The
Oklahoman &
OKLAHOMA
- Execution - Man executed for Oklahoma City killing
A
former car salesman was executed by injection Tuesday night for robbing and
killing a man in 1985.
John
Joseph Romano, who had maintained his innocence, was pronounced dead at
9:12 p.m. in the state's 1st execution of the year. Oklahoma led the nation
with 18 executions in 2001.
Romano,
43, had been sentenced to death in 1987 for killing Roger Sarfaty, 52, in
Sarfaty's Oklahoma City apartment. Sarfaty, who earned money dealing
jewelry out of his home and his pocket, was stabbed in the heart and
strangled.
Last
week, the state Supreme Court denied Romano's request for DNA tests on nail
clippings and swabs taken from Sarfaty's apartment.
Romano
also was sentenced to death for killing and robbing Lloyd Thompson, 63, a
year after Sarfaty was killed. On Monday, the 10th U.S. Circuit Court of
Appeals in Denver turned down Romano's appeal of his death sentence in that
case.
Romano's
co-defendant in both cases, David Wayne Woodruff, is scheduled to be
executed Thursday.
2
death penalty opponents began a public fast near the state Capitol on
Tuesday. They set up a 2-person tent at a makeshift campsite on a highway
median, where they planned to fast until Thursday night on water, fruit
juice and vegetable broth.
"We
need to examine what's going on in the state," said Dr. Gary Conrad,
an emergency room physician. He wore thick mittens, thermal underwear and a
parka to protect himself from the cold.
"People
have been fasting as a form of protest for many, many years," he said.
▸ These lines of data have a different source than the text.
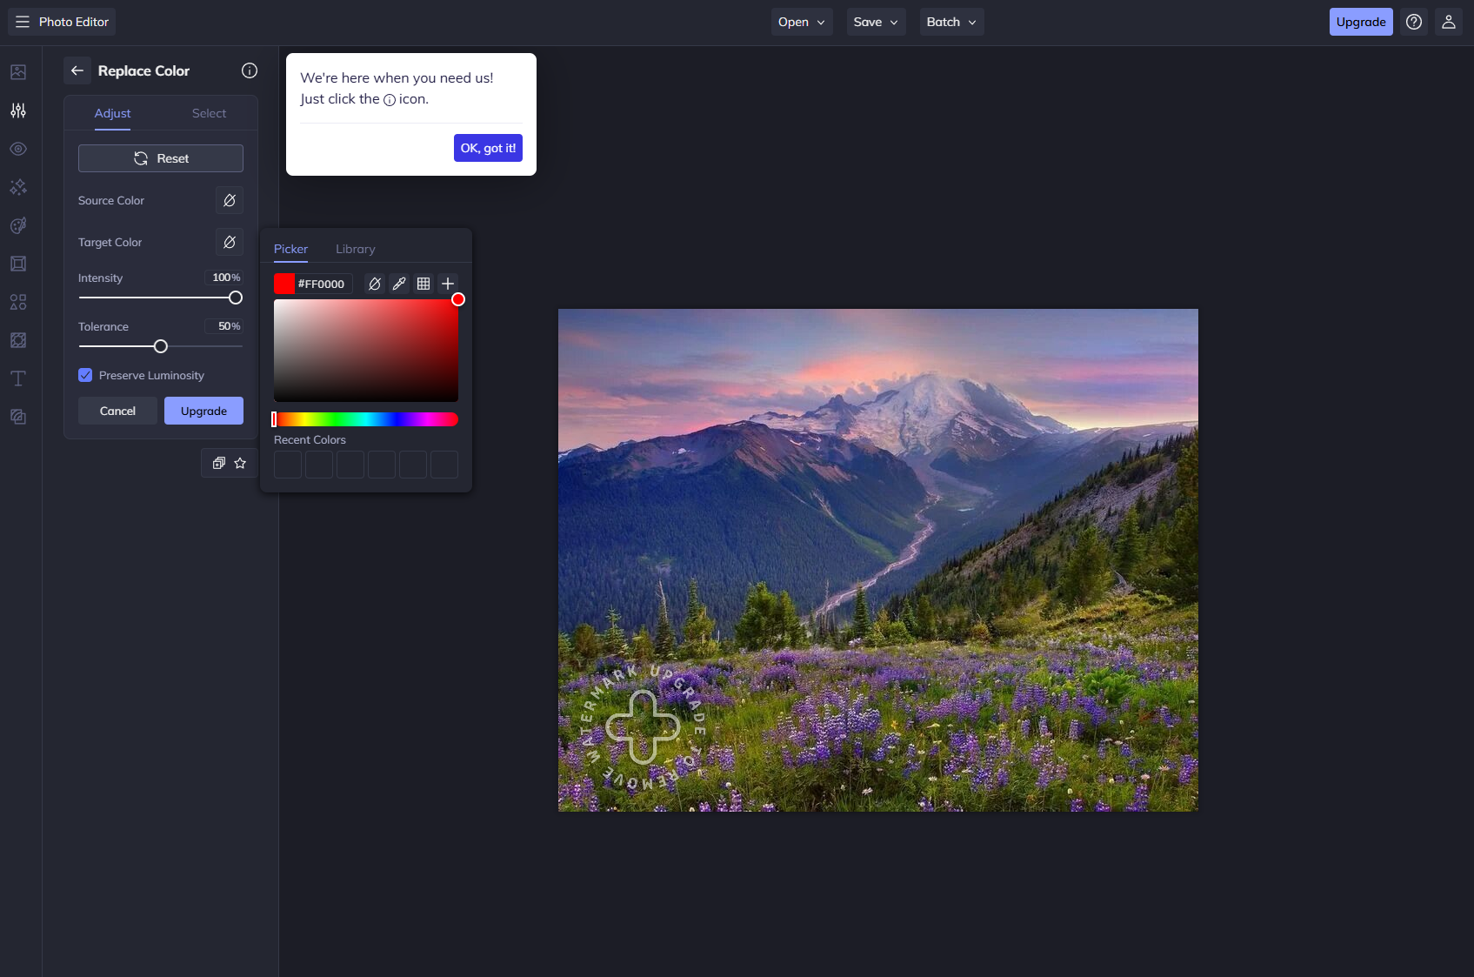Clear the Source Color selection
Image resolution: width=1474 pixels, height=977 pixels.
tap(230, 200)
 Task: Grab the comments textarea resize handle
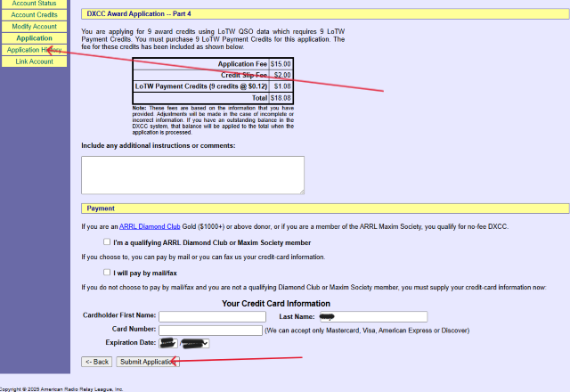pos(301,191)
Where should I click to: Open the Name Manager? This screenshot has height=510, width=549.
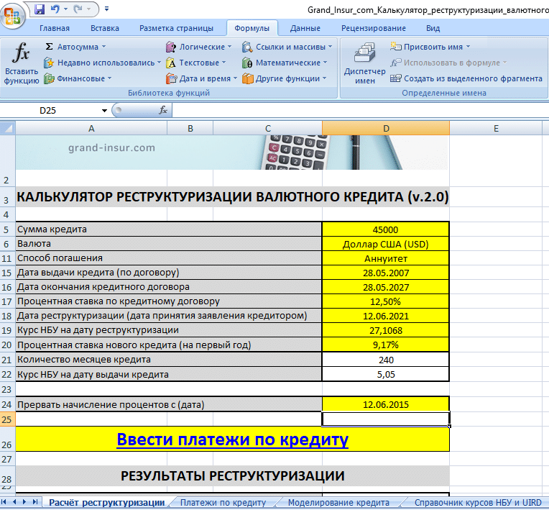(x=364, y=63)
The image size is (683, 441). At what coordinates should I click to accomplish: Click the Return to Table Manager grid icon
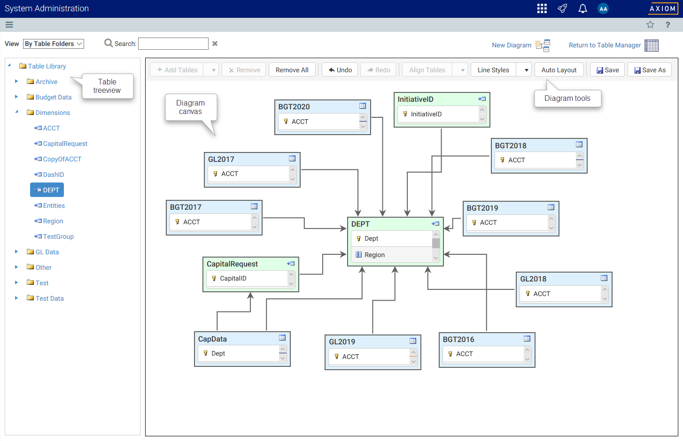tap(651, 45)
"We may lose some weight, but we won't lose our heart."
A
rally on the steps of the Capitol drew about 60 death penalty opponents who
denounced state-sponsored executions.
Sarfaty,
who earned money dealing jewelry out of his home and his pocket, was
stabbed in the heart and strangled. Gone from his body were the rings he
wore on almost every finger as a way of advertising his business. Also
missing were the Kentucky Fried Chicken buckets filled with quarters that
he kept on hand for guests at his poker games.
On
the day Sarfaty died, Romano and Woodruff showed up drunk at a shopping
mall and tried to buy a television set with pocketfuls of quarters.
Woodruff, who was an acquaintance of the cashier, also had an injured hand
and blood on his pants.
Mall
security was called after the 2 became disorderly. They were arrested,
taken to a detoxification center and released before Sarfaty's body was
found 4 days after the killing.
He
and Woodward did not become suspects until after they were arrested in
Thompson's killing.
Trial
testimony limited details of Sarfaty's life to his jewelry trading and the
scotch and water he took every night at the same bar.
His
daughter, Twyla Alvarez, issued a statement Tuesday saying it was "a
great tragedy that my father did not live to expand the boundaries of his
life, to meet and know his grandchildren."
"He
deserved all the opportunities that life offers us and Romano deserves
severe punishment for his role in taking those opportunities away from him,"
she said.
Alvarez
opposes the death penalty, but said she respects the judicial system in
Oklahoma.
Eulys
Thompson, brother of Lloyd Thompson, said neither his brother nor Sarfaty
deserved what happened.
"And
both Romano and Woodruff deserve what they get," he said.
Romano
becomes the 1st condemned inmate to be put to death this year in Oklahoma
and the 49th overall since the state resumed capital punishment in 1990.
Romano
becomes the 6th condemned inmate to be put to death this year in the USA
and the 755th overall since America resumed executions on January 17, 1977.